--- GIVEN TEXT ---
Lovell Brothers is a warm, friendly person who says she works to maintain integrity and an unbiased attitude in her interactions with everyone in her professional and personal life.
Brothers has served in various capacities at the Orangeburg County Sheriff’s Office since 1997, having worked under three sheriffs and three county administrators.
She started out as an administrative assistant under former sheriff James “Poppa” Johnson before working as an administrative assistant and business manager under the late sheriff Larry Williams. Brothers is now firmly established as the office’s business manager under Sheriff Leroy Ravenell.
“I was delighted with the opportunity to be able to stay and help him as well. I handle his budget, do most of all his purchasing, plan his travels and work with grants,” she noted. “I’m involved in just about anything that deals with the finances.”
The 63-year-old is also involved in making sure that money is delegated with appropriate fidelity among the office’s nine departments. It is a duty she takes seriously.
“When you think about the sheriff’s budget, we are limited with what we have to spend so I have to make sure this money is equally given to each of the nine divisions that I’m responsible for. Over the course of the years that I have worked the sheriff’s budget and delegated the funds out appropriately to all divisions, I have not had any problems with any of them feeling that they were mistreated or done unfairly,” Brothers said.

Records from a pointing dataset
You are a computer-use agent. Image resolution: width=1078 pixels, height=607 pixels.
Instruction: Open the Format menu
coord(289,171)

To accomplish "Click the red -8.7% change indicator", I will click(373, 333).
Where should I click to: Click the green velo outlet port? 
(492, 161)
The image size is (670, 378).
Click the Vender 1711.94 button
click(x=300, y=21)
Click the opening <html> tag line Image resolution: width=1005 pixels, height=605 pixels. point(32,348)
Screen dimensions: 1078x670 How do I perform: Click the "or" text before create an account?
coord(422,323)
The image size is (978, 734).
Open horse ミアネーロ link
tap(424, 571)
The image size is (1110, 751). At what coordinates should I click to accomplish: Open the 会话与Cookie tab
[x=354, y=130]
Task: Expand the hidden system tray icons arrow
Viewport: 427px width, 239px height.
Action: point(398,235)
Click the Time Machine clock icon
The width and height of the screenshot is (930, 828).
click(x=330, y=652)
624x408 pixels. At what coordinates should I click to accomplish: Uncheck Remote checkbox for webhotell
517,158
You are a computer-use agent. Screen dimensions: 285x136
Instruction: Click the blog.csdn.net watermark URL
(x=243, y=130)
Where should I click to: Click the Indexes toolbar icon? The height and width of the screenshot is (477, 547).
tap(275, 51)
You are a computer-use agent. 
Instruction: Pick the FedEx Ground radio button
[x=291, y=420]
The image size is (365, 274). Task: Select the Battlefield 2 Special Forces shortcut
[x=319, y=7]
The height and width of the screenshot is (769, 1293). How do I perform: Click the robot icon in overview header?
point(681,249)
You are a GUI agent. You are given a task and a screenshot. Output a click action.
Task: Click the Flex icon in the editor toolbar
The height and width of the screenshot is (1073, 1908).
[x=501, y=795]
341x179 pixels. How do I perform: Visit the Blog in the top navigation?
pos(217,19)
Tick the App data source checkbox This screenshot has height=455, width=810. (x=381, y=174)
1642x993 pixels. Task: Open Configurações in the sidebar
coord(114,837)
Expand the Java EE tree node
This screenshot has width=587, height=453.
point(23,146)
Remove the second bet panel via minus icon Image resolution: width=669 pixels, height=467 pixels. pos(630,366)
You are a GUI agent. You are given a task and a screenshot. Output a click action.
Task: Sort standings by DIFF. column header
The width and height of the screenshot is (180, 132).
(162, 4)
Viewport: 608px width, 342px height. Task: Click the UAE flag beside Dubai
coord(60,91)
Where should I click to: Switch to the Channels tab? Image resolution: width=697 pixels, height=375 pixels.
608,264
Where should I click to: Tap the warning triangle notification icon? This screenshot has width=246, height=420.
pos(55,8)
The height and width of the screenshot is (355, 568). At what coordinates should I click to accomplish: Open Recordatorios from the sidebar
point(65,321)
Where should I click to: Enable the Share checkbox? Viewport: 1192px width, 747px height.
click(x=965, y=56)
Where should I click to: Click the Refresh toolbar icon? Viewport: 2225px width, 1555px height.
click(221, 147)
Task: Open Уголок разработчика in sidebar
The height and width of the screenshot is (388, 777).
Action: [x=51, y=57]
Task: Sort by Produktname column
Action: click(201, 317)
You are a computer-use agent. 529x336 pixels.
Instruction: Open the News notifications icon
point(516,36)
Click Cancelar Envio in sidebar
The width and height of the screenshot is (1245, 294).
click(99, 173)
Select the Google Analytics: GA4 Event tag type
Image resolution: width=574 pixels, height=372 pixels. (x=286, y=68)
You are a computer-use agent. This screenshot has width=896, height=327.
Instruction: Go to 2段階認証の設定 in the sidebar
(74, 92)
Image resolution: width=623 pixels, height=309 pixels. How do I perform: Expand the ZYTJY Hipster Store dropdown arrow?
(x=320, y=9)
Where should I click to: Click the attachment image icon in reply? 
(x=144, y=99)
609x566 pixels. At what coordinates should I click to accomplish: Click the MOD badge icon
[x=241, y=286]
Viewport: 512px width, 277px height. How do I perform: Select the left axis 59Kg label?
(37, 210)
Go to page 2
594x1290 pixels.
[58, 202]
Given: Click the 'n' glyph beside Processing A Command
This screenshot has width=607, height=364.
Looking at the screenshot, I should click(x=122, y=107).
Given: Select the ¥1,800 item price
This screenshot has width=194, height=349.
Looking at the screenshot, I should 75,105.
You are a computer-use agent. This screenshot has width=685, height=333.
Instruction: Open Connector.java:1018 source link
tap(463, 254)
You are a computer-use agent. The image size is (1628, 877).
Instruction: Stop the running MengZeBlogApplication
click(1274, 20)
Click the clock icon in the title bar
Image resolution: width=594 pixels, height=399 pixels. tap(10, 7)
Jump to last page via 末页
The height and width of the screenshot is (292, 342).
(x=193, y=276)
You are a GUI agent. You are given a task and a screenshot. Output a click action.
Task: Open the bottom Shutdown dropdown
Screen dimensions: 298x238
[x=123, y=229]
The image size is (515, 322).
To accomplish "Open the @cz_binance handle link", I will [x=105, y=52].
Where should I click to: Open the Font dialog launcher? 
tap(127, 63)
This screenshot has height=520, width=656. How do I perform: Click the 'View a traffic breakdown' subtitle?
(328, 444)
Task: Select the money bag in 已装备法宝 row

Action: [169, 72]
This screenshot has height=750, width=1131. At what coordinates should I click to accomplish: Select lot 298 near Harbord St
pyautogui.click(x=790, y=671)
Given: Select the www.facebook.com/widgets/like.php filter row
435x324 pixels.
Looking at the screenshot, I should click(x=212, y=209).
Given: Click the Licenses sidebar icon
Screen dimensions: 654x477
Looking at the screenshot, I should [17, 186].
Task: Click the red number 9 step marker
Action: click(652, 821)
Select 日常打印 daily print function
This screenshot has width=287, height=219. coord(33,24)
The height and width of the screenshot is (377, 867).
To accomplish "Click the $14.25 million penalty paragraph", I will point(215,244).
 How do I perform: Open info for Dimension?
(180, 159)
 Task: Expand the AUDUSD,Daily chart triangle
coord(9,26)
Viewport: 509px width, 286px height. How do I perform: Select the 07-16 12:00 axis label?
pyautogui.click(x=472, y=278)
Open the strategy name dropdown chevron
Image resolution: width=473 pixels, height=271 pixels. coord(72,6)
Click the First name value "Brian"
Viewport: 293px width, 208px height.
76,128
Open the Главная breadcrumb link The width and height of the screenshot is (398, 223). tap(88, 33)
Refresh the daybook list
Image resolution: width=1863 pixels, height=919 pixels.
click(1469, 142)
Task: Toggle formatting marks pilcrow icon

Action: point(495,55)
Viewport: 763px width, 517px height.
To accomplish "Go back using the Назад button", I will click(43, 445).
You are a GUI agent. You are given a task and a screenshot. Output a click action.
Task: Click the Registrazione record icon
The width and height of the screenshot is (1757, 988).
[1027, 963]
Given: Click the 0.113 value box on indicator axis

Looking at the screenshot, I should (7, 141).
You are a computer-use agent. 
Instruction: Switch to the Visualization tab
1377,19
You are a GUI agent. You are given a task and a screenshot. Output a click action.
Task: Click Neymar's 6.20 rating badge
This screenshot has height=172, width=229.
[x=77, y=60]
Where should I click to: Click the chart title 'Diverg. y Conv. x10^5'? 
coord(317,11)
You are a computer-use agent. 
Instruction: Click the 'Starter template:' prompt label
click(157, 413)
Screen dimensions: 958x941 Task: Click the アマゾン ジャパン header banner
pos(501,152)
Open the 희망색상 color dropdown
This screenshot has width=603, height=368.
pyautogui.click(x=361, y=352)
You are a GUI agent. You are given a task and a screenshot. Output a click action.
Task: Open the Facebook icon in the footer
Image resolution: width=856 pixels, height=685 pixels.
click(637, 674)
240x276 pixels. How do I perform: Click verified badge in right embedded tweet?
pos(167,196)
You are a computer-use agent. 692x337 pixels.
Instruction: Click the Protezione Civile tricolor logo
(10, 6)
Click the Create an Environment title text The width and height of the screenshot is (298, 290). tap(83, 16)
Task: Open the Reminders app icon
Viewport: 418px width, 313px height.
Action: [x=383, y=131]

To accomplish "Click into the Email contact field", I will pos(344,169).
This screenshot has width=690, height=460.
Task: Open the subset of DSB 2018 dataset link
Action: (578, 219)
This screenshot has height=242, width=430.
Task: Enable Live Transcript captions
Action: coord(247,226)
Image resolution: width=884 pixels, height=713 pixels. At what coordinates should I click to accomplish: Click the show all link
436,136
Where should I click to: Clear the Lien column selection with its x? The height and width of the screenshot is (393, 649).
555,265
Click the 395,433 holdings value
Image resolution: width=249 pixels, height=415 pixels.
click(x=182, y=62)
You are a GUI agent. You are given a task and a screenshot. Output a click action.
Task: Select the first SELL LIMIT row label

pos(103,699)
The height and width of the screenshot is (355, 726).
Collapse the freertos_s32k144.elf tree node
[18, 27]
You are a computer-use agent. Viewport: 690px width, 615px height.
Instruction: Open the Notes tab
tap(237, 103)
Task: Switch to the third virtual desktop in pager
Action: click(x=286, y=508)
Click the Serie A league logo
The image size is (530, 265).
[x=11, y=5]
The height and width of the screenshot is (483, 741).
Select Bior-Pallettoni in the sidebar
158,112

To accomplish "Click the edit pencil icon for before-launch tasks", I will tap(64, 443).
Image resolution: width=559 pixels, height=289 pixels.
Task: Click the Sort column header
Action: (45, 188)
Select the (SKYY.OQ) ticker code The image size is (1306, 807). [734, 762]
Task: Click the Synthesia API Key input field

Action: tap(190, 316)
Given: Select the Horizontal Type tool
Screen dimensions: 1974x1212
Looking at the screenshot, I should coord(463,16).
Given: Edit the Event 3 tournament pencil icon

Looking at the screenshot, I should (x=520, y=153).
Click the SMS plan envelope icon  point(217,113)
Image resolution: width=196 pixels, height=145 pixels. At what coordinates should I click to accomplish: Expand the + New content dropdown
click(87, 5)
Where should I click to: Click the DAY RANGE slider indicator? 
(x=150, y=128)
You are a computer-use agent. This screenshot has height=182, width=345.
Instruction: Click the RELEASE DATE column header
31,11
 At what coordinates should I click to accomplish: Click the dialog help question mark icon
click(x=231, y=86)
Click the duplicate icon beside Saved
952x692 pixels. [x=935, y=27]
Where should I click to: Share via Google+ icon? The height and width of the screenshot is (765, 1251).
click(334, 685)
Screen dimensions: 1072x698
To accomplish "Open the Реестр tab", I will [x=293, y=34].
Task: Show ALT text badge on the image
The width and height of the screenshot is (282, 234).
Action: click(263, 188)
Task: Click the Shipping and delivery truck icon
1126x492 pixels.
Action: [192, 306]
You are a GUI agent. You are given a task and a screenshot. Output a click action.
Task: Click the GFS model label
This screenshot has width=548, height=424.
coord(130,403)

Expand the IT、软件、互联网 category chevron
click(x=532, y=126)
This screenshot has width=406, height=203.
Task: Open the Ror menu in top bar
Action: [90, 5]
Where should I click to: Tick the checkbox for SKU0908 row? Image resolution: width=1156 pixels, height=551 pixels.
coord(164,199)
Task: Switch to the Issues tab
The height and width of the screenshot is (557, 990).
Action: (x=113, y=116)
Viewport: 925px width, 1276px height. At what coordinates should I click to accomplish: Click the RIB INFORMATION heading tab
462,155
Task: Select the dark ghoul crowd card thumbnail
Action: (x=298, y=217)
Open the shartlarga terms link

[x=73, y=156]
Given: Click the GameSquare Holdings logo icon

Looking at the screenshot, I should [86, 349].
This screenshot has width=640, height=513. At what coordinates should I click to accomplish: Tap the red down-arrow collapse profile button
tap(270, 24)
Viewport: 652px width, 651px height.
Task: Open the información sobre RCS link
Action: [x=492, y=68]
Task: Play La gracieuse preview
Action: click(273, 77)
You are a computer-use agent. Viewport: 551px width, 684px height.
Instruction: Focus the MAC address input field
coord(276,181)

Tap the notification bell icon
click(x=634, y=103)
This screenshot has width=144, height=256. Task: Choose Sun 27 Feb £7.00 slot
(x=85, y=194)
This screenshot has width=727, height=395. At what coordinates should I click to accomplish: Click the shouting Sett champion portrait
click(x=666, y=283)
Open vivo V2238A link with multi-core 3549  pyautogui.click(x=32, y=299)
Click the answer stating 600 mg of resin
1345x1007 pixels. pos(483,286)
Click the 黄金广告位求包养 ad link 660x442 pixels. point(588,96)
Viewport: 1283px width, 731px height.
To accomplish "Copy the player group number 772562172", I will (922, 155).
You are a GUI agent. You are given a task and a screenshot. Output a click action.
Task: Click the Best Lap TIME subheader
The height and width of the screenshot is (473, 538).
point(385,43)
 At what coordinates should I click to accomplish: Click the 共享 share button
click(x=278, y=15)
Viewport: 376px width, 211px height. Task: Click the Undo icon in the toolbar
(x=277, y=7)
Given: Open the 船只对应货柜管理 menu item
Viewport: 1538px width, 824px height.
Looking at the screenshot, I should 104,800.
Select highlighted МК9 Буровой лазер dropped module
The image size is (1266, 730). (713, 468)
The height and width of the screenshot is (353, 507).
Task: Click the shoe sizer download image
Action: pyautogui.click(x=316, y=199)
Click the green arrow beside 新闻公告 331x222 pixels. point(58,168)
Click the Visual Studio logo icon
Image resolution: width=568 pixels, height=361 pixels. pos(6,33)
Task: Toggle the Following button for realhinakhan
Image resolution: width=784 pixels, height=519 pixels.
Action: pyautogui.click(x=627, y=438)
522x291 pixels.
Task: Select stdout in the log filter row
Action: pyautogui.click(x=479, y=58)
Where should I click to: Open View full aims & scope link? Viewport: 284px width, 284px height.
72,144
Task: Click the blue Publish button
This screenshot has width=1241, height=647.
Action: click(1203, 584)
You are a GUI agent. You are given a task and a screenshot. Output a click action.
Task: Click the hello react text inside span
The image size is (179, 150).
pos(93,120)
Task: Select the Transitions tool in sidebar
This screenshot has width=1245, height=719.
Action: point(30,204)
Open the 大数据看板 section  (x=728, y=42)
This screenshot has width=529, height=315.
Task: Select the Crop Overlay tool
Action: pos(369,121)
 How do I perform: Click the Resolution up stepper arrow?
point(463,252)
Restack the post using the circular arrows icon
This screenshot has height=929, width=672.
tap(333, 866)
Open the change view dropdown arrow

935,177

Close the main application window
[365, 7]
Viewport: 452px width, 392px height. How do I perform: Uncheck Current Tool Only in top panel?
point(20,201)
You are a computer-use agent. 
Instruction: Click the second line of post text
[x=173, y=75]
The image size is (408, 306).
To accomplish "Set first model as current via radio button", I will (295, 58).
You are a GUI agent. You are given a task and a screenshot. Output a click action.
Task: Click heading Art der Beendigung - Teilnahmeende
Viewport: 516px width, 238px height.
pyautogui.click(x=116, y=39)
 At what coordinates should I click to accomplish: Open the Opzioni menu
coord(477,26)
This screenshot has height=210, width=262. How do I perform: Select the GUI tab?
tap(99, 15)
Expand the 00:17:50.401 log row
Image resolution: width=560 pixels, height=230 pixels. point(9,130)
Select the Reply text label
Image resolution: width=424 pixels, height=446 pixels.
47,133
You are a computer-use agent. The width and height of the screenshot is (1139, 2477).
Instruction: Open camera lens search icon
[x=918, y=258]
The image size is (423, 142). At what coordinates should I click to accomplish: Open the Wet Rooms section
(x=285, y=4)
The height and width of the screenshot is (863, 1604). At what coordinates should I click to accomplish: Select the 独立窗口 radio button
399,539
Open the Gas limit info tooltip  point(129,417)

--- REQUIRED WORK ---
- a) In the records, rewrite the lines from the one containing "Open vivo V2238A" up to and including the one containing "Click the 黄金广告位求包养", putting "epoxy" in place of "resin" and keeping everything else the same.
- b) Extend the profile of the sheriff's office business manager Lovell Brothers from the point where it stops.

--- OUTPUTS IN ORDER ---
- a)
Open vivo V2238A link with multi-core 3549  pyautogui.click(x=32, y=299)
Click the answer stating 600 mg of epoxy
1345x1007 pixels. pos(483,286)
Click the 黄金广告位求包养 ad link 660x442 pixels. point(588,96)

- b)
It is her commitment to treating others free of bias, dishonesty or injustice that has earned Brothers the designation as the exemplification of fairness as part of the Orangeburg County Community of Character initiative.
“I was surprised and humbled by the honor. I come to work really with my mind on getting the job done and doing the best that I can. I really don’t look for any accolades in my line of work, and I guess it’s because I was raised in a Christian home, where my mother said, ‘God will always bless you for doing things that are right and wonderful in your life,’” she said.
The honoree said she often puts others before herself, even when the office equipment doesn’t always work the way it should.
“I was having problems with my copier a few weeks ago, and one of the majors said, ‘Well, you’re the woman with the money so buy a machine.’ But before buying myself one, I would think about getting one for somebody else who needs it just a little bit more. I’m the same way with my family. I do for others ahead of myself because I just feel that I can wait,” Brothers said.
One of 12 children, she said her mother, Clotell, and her father, Robert, were loving parents who didn’t always give their kids what they wanted, but always provided their needs.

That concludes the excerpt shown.